# TO DO:
Go through the data below and return each line where the string "agent" appears.

>>>

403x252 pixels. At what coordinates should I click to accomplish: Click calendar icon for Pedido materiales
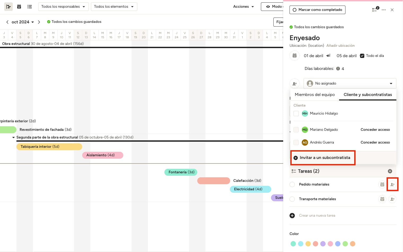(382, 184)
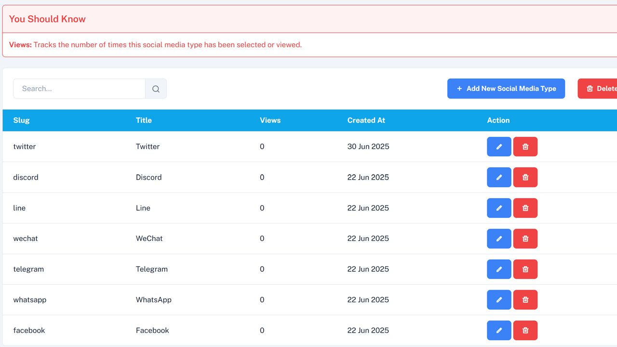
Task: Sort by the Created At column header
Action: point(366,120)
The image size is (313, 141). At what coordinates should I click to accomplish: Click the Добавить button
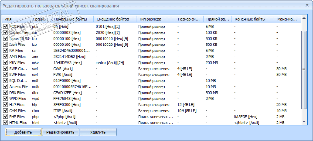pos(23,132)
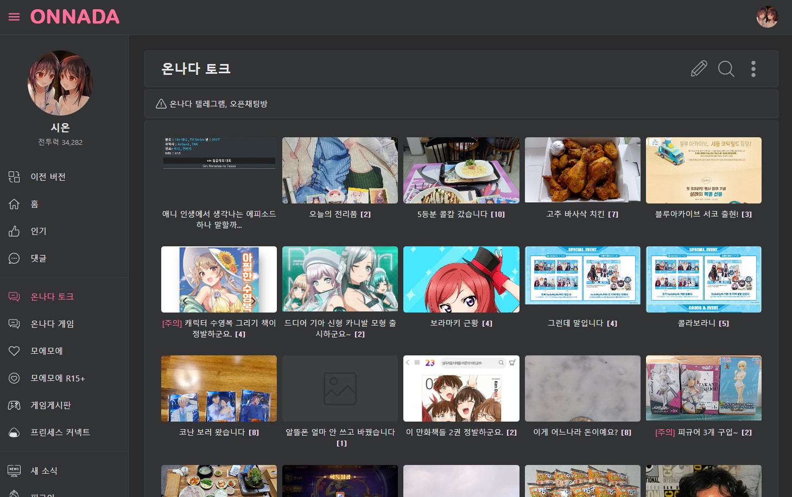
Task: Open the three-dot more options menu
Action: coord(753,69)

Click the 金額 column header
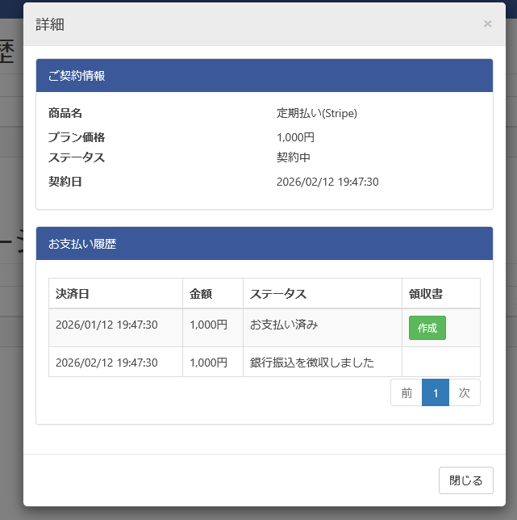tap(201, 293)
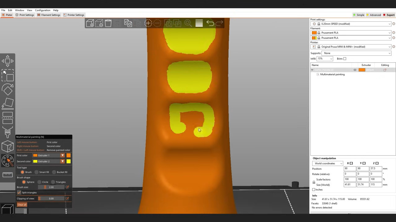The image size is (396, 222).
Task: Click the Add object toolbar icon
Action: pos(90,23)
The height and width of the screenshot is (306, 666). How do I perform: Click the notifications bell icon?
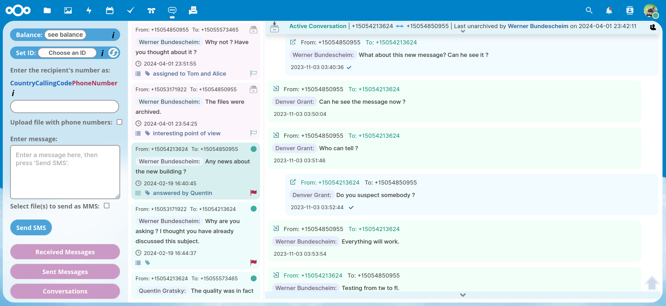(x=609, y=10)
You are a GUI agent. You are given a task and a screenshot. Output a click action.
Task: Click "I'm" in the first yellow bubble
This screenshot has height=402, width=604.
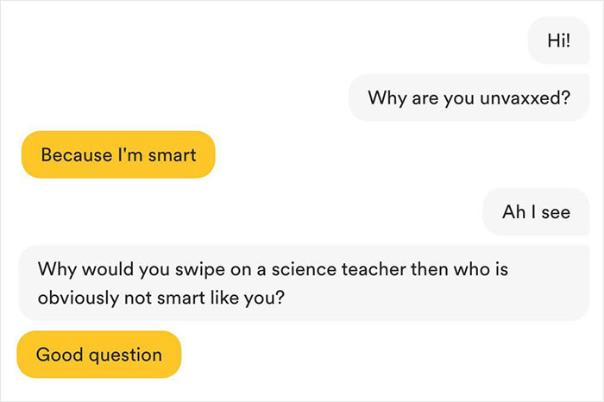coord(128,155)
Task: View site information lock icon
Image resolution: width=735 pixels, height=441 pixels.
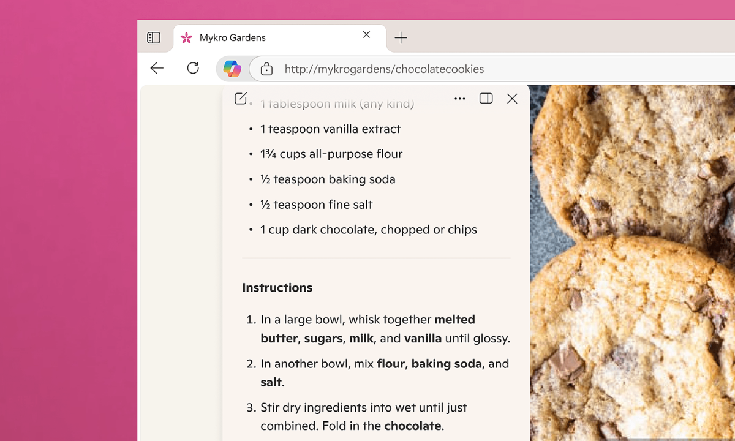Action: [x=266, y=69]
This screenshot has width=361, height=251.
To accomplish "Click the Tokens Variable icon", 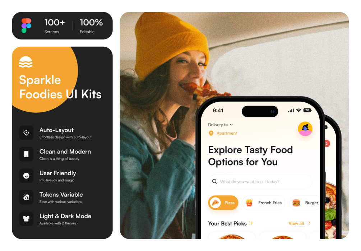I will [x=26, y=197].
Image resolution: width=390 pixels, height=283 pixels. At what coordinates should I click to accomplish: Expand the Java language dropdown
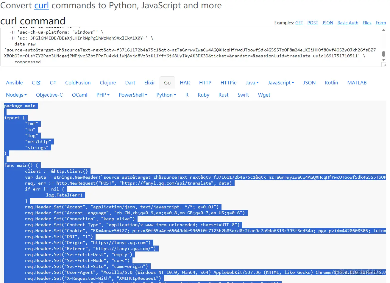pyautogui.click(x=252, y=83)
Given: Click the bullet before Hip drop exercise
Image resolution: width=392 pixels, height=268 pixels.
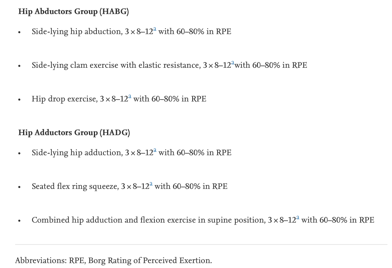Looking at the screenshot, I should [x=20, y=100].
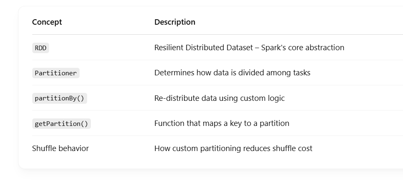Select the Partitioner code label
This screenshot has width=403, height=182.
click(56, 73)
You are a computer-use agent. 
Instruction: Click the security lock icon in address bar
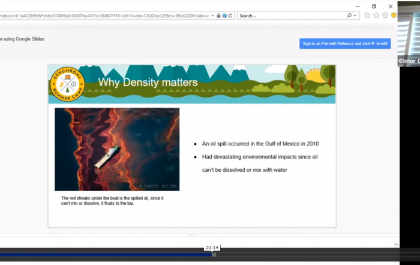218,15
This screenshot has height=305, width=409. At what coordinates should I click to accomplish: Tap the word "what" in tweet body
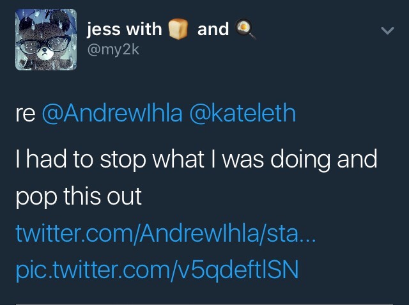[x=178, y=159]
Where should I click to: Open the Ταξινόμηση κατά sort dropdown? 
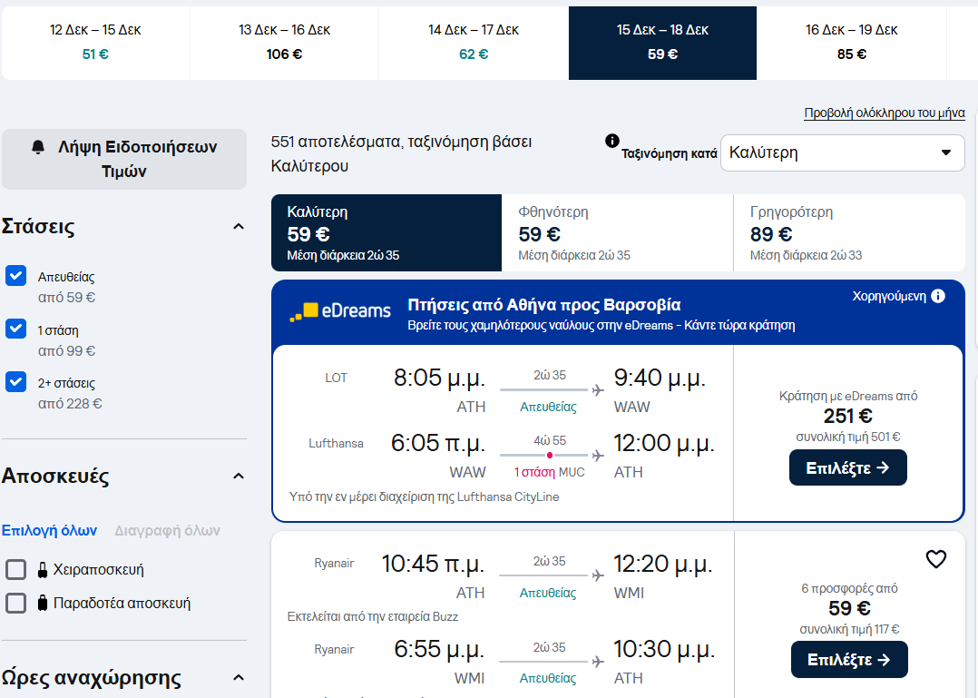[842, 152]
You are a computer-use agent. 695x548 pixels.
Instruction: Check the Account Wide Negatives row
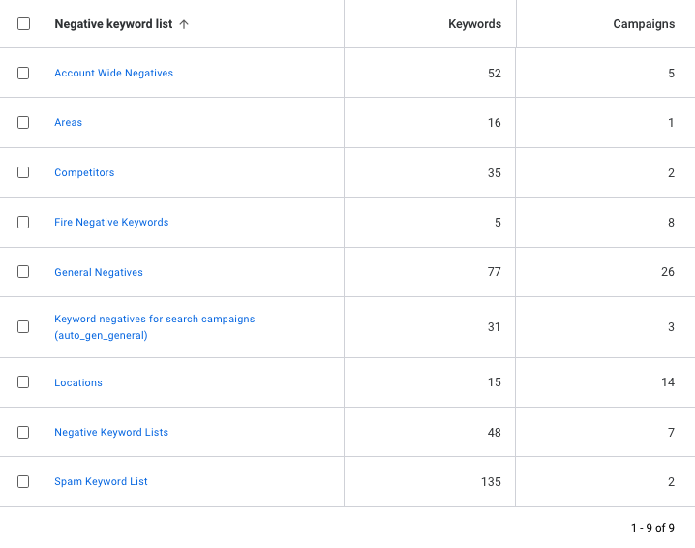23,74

<<<

# RESULT FOR THIS EXERCISE:
You are a GUI agent. You are given a task and a screenshot. Output a click action.
You are a computer-use agent. 
You are a computer-use agent. 695x548 pixels.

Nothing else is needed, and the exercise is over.